Occorre ancora considerare che, allo scopo di operare validamente nell’immediato, sarebbero anche importanti ulteriori approfondimenti sulle dinamiche e sulle cause degli incidenti, così da ricavarne indicazioni affidabili e tempestive sui fattori di rischio più frequenti e rilevanti, e dunque concrete indicazioni circa interventi efficaci in materia di infrastrutture, nonché di attività di formazione, sensibilizzazione, prevenzione e via dicendo. Si tenga inoltre presente che un ulteriore supporto alle condizioni generali di sicurezza potrebbe derivare da campagne di informazione, promosse dalle autorità pubbliche e rivolte ai cittadini, finalizzate al miglioramento e al rafforzamento della cultura riguardante i comportamenti nell’ambito della circolazione stradale (Tamburini L., Czerwinsky Domenis L., 2014).
In definitiva, sia l’attività di monitoraggio e supporto nel breve periodo, sia quella programmatica di lunga durata, dovranno sempre accompagnarsi a un attento controllo sui fenomeni in questione, in grado di riconoscere tempestivamente le caratteristiche evolutive della mobilità dei soggetti maggiormente “a rischio”. Attività del tipo suddetto potranno essere affidate ad appositi centri di osservazione che, attraverso studi approfonditi, rapporti periodici e ricerche interdisciplinari, siano in grado di fornire informazioni e indicazioni di varia natura capaci – in quanto indirizzate alle autorità competenti – di realizzare una efficace gestione ed una razionale regolamentazione del fenomeno qui trattato, così realizzando l’obiettivo di ridurre il numero e la gravità degli incidenti sulle strade, in particolare quelli che coinvolgono le persone giovani e quelle anziane.
Bibliografia
Carbone, P., (2003), “Le ali di Icaro: adolescenza, rischio e incidenti”, Boringhieri.
De Simoni A., (1994), “Sugli indicatori sintetici per grandi classi di età riguardanti i fenomeni demografici a eventi non rinnovabili”, Atti della XXXVII Riunione scientifica della società Italiana di Statistica, San Remo.
De Simoni A., Lipsi M., (2005), “La mortalità per causa in Italia nell’ultimo trentennio.

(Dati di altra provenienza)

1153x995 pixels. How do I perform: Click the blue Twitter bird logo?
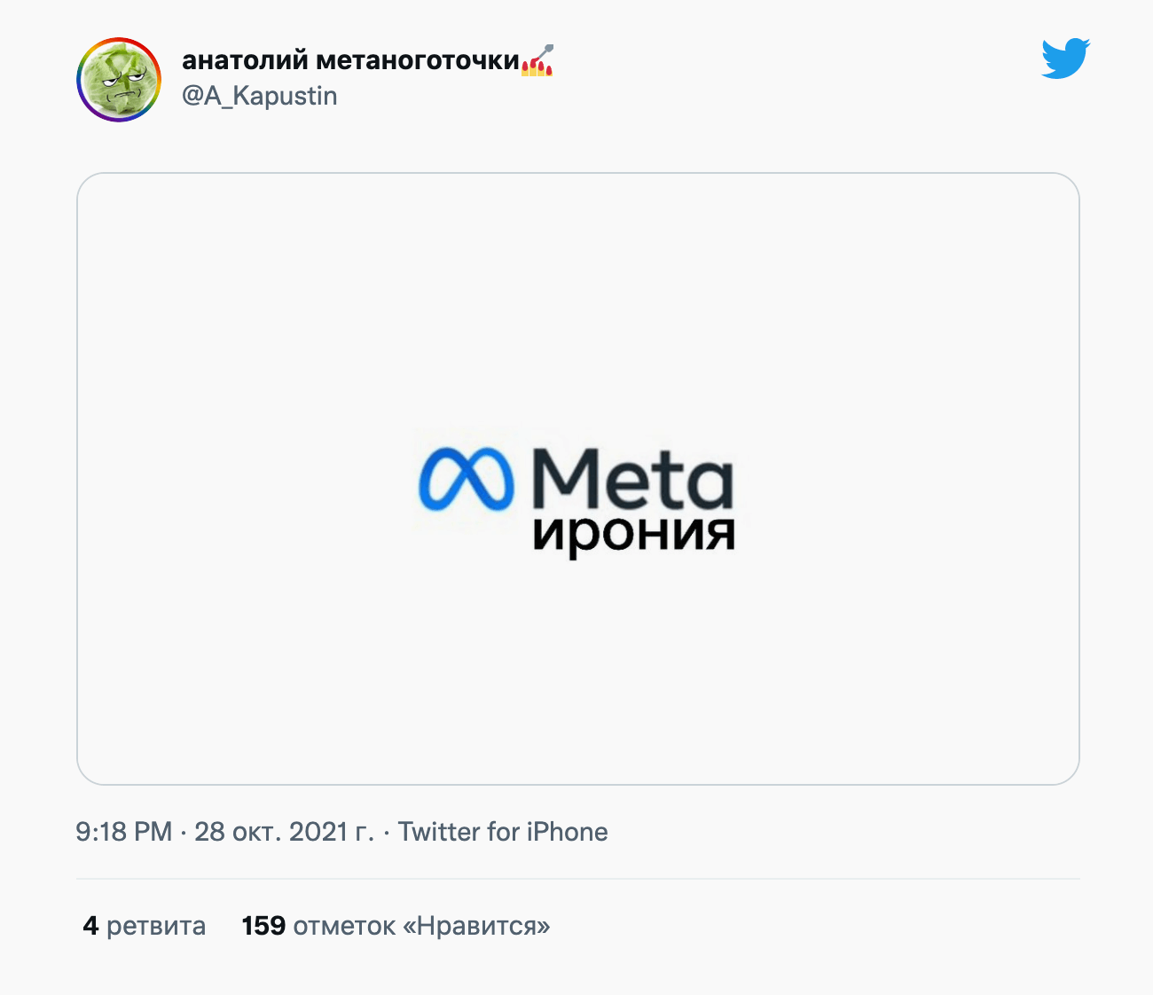tap(1065, 59)
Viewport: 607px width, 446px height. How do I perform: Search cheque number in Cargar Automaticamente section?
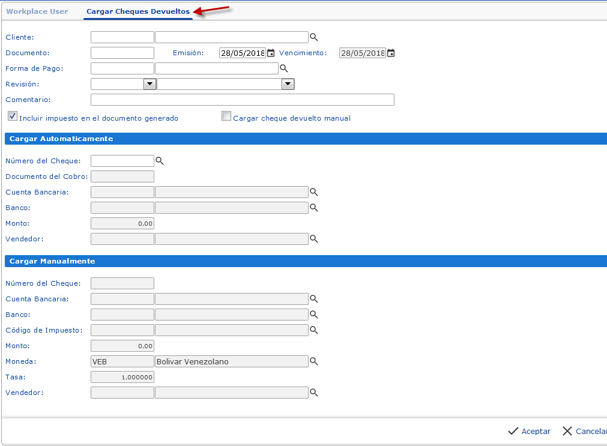coord(160,161)
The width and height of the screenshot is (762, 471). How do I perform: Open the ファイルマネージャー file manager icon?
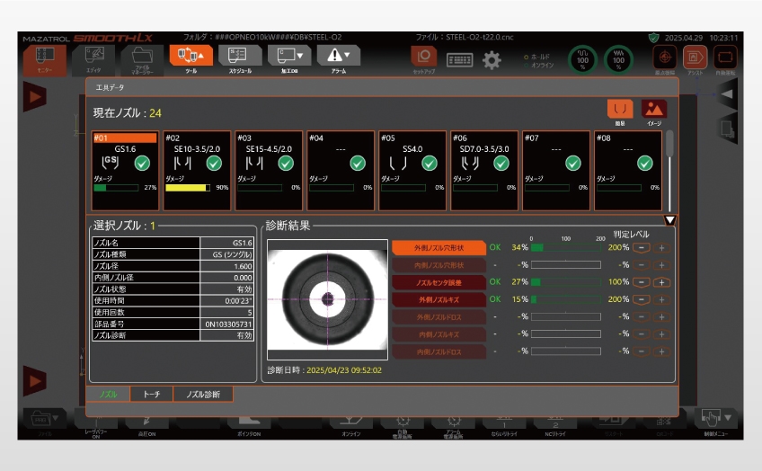tap(142, 58)
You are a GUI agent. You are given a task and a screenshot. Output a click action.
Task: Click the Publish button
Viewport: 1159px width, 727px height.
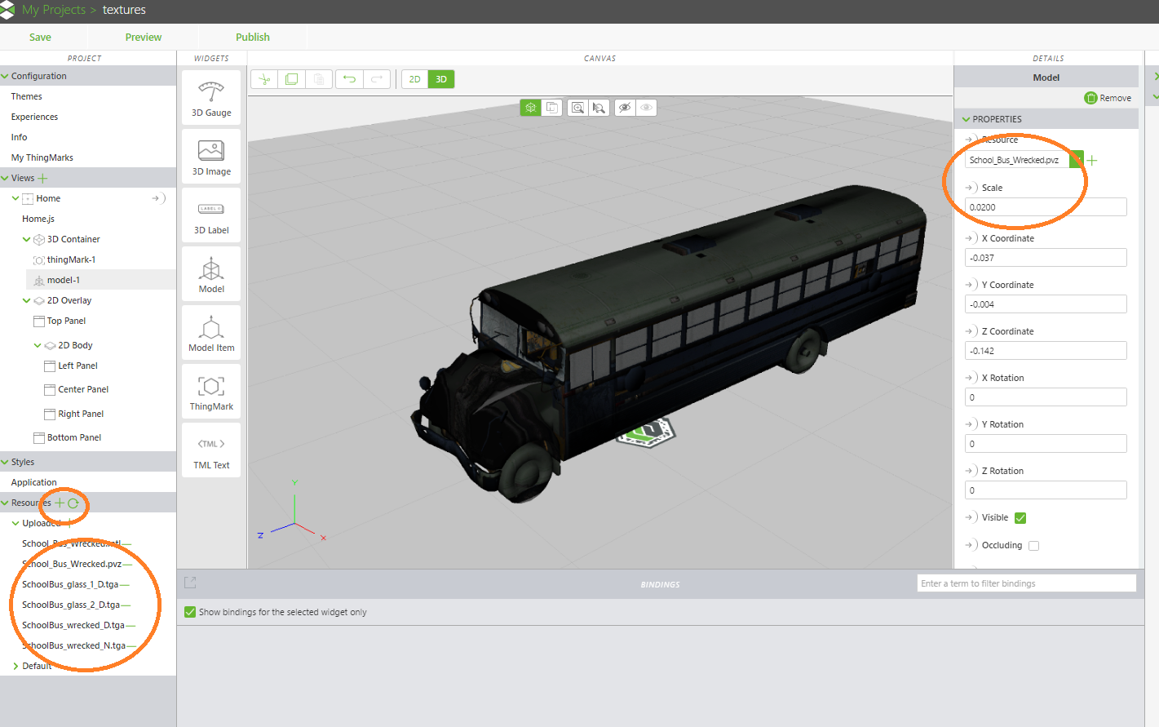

Tavole di mortalità 1971, 1976, 1981, 1986, 1991, 1996 e 2000”. Dipartimento di Scienze Demografiche Università degli Studi di Roma “La Sapienza” , Fonti e strumenti, Vol. 6, Roma.
Giannini, A.M., e Lucidi, F., (2007), “Il paradosso del giovane guidatore”, Kappa.
ISTAT-ACI (2018), Statistica degli incidenti stradali.
ISTAT (1964-2018), Cause di morte.
Lucchi T., Vergani C., (2009), “L’anziano alla guida dell’automobile”. Journal of Gerontology and Geriatrics.
Tamburini L., Czerwinsky Domenis L., (2014), “Educazione alla mobilità. Un approccio trasversale alla didattica della sicurezza e alla mobilità sostenibile”, Franco Angeli, Roma.
Report O.M.S. (2018), Global status report on road safety 2015.